The authors have declared that no competing interests exist.

Figures

Fig 1
Fig 1. Dynamics of gap gene expression.
(A) Space-time plot of protein expression data for the trunk gap genes during the late blastoderm stage in D. melanogaster. Coloured areas demarcate regions with relative protein concentration above half-maximum value. Time flows downwards along the y-axis. (B) Cross-sections of gene expression in (A) at cycle C13 and time classes C14A-T4 and T8 (dashed arrows in (A)). Y-axes indicate relative protein concentration in arbitrary units (au). In both panels, x-axes represent %A–P position, where 0% is the anterior pole. Hunchback (Hb) is shown in yellow, Krüppel (Kr) in green, Knirps (Kni) in red, and Giant (Gt) in blue. C13: cleavage cycle 13; C14A-T1–8: cleavage cycle 14A, time classes 1–8 (see Models and Methods for details).
Fig 2
Fig 2. Static-Bcd versus non-autonomous gap gene patterning mechanisms.

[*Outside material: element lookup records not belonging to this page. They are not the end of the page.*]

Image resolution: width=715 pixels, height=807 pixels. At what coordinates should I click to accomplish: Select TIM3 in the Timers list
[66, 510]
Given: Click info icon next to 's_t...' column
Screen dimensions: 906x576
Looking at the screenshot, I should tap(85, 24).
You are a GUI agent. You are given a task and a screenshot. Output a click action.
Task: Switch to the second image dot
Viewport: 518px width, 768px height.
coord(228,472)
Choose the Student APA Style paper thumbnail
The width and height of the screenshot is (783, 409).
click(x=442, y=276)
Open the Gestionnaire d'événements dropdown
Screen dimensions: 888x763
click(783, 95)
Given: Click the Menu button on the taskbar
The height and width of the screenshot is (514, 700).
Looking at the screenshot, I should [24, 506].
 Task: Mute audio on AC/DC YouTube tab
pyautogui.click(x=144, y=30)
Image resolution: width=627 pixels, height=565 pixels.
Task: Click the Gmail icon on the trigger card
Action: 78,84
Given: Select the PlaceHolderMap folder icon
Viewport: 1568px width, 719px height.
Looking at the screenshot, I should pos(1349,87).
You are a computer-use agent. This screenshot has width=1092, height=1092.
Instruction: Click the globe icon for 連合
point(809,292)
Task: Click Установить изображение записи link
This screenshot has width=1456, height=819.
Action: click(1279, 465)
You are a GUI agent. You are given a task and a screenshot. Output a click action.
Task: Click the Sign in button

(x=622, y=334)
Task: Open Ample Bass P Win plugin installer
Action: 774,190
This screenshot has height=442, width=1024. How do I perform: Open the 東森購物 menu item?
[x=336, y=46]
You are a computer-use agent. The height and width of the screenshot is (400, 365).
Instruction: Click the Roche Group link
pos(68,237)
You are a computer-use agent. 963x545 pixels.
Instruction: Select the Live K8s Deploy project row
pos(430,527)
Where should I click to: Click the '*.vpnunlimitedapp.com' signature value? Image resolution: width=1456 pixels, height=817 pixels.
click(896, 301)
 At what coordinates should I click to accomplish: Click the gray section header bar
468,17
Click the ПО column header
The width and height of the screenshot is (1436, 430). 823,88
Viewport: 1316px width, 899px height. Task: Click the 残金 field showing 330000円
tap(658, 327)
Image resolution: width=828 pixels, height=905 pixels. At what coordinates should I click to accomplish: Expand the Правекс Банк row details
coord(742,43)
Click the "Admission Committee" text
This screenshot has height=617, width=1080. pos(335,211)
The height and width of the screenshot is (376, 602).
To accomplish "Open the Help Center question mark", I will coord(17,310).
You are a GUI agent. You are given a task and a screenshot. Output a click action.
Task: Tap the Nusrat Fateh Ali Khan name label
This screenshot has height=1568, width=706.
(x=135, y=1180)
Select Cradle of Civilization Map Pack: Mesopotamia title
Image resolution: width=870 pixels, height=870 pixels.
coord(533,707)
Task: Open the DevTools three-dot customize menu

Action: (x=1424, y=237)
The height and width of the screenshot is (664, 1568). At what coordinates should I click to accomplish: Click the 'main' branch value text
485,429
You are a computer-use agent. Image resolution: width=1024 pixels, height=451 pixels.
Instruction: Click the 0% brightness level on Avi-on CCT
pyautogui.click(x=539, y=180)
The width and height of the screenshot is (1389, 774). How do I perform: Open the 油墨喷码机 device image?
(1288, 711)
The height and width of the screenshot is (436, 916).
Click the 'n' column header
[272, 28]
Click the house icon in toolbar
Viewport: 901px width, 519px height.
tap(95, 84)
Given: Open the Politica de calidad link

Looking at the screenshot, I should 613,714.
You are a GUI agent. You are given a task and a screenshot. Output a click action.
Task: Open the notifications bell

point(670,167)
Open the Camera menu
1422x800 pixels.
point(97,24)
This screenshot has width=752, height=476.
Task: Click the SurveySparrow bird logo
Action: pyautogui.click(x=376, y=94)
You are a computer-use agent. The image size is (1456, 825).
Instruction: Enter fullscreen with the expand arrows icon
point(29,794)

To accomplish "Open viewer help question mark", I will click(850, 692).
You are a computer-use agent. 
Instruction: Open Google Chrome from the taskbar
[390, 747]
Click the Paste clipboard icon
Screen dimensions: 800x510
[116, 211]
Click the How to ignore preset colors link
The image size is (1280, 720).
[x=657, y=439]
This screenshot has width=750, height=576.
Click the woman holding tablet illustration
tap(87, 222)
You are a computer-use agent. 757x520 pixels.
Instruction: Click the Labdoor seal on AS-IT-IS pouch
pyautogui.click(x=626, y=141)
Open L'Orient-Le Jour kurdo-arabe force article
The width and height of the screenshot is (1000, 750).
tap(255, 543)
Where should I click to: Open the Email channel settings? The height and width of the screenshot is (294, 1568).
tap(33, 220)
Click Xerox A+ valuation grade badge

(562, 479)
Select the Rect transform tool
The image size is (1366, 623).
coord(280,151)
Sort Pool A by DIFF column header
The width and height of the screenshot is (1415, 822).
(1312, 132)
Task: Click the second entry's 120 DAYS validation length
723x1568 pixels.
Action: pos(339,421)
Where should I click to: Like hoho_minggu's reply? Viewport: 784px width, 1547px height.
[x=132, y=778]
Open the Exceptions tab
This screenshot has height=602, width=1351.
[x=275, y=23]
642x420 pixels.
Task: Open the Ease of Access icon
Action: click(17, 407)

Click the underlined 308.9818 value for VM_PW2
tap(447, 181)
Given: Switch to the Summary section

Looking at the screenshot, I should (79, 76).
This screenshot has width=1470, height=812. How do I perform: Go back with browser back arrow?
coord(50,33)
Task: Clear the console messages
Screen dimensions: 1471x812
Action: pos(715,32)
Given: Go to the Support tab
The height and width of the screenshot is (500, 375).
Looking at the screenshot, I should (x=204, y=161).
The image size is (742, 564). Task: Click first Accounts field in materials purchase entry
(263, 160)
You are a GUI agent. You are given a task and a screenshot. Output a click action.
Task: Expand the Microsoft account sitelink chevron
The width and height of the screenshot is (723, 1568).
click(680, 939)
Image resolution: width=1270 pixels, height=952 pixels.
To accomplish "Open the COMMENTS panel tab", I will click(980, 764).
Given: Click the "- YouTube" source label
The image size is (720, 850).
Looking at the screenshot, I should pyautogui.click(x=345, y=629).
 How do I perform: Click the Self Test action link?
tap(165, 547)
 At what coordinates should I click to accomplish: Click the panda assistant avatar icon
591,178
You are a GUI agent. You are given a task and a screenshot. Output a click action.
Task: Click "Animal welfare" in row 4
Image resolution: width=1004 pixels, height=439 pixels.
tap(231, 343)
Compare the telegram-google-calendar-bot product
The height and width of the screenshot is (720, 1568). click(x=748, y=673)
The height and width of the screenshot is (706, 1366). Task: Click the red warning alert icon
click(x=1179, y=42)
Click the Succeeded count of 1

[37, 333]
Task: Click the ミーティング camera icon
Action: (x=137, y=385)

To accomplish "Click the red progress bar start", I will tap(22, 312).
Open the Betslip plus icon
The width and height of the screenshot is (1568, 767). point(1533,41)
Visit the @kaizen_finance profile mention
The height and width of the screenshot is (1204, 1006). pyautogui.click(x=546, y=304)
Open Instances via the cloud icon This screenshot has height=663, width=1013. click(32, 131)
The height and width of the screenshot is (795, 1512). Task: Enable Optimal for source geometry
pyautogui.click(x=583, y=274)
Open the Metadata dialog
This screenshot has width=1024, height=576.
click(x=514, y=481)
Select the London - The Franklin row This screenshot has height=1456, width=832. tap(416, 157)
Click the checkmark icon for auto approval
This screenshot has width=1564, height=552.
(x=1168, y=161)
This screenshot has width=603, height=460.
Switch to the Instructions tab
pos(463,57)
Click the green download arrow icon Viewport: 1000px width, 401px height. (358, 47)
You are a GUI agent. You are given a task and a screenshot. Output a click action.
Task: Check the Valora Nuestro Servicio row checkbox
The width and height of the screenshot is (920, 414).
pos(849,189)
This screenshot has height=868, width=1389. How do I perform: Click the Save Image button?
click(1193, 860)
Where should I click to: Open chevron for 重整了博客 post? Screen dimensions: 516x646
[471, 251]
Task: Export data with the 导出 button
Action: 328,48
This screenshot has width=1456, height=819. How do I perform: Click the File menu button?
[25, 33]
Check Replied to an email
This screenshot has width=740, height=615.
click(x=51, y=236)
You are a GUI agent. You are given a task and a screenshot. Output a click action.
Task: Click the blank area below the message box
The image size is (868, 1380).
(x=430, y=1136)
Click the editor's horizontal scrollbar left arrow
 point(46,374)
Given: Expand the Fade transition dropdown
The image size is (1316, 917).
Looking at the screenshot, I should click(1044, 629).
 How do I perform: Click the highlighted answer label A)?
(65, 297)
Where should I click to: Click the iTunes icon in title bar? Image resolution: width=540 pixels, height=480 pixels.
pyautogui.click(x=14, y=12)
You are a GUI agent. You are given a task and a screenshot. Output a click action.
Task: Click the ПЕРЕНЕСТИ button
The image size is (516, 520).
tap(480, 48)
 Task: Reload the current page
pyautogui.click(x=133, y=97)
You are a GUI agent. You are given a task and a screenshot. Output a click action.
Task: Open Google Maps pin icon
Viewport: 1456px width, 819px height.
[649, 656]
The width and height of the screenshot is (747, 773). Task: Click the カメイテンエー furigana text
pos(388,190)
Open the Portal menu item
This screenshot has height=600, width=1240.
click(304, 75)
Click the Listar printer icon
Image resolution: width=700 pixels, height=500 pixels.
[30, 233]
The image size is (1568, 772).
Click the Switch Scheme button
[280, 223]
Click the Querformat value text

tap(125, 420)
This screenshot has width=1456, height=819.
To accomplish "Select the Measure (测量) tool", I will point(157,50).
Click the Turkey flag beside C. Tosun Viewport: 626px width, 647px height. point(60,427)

(A) Summary of the phase space analysis of the Static-Bcd gap gene circuit in D. melanogaster by Manu et. al. [23]. An exponential function fit to the Bcd profile at cycle C13 was used to calculate trajectories and phase portraits. All Cad profiles until time class T6 were considered for simulating trajectories, but phase portraits were calculated using the profile at T6 only. This gene circuit displays the following mechanisms for boundary formation: patterning between 35–51% A–P position takes place in a multi-stable regime close to steady state. The Gt boundary is established as the relevant attractor moves from high to low Gt concentration in more posterior nuclei. The Hb-Kr interface forms as the maternal Hb gradient places more anterior nuclei in the basin of an attractor with high Hb concentration, and more posterior nuclei in the basin of an attractor at high Kr concentration. Between 51 and 53% A–P position a saddle-node bifurcation takes place, and the dynamics become transient in nuclei posterior of 52%. These nuclei are all in the basin of the same attractor and approach it by first converging towards an unstable manifold. Anterior shifts in these posterior gap gene domains emerge from a coordinated succession of trajectories in more posterior nuclei approaching the unstable manifold. See [23] for details. (B) In the non-autonomous gap gene circuit analysed here, Bcd and Cad gradient profiles are included for every time point. They are used to calculate trajectories of the system and instantaneous phase portraits as discussed in the main text. Plots in (A) and (B) show % A–P position along the x-axes, and protein concentrations (in arbitrary units, au) along the y-axes as in Fig 1B).
Fig 3
Fig 3. Non-autonomous gap gene circuits.
(A) Regulatory structure derived from previously published non-autonomous gap gene circuits with diffusion [26]. Connecting arrows and T-bars represent activating and repressive interactions, respectively. Line thickness indicates an interaction’s relative strength, with very weak interactions dashed. (B) Model output of a fully non-autonomous gene circuit without diffusion (dots) and gap protein data (filled curves) at three time points: C13 (early), T4 (mid), and T8 (late blastoderm stage). The x-axis represents %A–P position, where 0% is the anterior pole. The y-axis represents relative protein concentration in arbitrary units (au). Coloured background areas indicate different dynamic patterning mechanisms that are shown in detail in Figs 5–7.
Fig 4
Fig 4. Effect of the time-dependence of maternal gradients on gap gene pattern formation.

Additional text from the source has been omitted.